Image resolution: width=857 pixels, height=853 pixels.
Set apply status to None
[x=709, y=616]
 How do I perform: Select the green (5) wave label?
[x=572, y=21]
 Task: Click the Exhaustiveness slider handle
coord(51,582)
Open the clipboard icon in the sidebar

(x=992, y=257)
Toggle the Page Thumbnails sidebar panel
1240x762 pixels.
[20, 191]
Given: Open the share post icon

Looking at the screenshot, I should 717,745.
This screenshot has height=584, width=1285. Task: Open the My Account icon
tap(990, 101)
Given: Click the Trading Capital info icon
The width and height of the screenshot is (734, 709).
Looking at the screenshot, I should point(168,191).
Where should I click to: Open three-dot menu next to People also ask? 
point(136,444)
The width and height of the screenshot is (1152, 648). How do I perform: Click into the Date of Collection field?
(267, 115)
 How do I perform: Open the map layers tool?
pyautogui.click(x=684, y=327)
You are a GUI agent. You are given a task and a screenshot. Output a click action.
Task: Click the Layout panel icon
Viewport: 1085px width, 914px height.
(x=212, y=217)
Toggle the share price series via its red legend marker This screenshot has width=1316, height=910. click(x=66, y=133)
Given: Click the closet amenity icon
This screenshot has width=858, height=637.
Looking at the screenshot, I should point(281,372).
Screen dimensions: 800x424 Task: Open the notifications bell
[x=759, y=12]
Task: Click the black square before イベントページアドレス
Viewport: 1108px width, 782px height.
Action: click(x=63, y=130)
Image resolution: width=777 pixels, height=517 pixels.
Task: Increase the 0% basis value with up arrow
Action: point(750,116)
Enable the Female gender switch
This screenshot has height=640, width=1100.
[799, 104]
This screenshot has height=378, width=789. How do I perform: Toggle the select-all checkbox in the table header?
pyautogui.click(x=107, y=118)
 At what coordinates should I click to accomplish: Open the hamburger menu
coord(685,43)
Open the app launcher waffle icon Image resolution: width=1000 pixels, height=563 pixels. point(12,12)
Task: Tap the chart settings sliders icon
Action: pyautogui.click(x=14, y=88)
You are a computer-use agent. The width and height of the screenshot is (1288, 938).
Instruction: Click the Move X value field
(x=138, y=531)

■ ■ ■ ■ ■ ■ ■

Task objective: The lines you return should be those above that contain the word "agent", every one of them.

Result for this task:
You are a GUI agent. You are given a task and a screenshot. Output a click action.
You are a computer-use agent. The width and height of the screenshot is (1288, 938).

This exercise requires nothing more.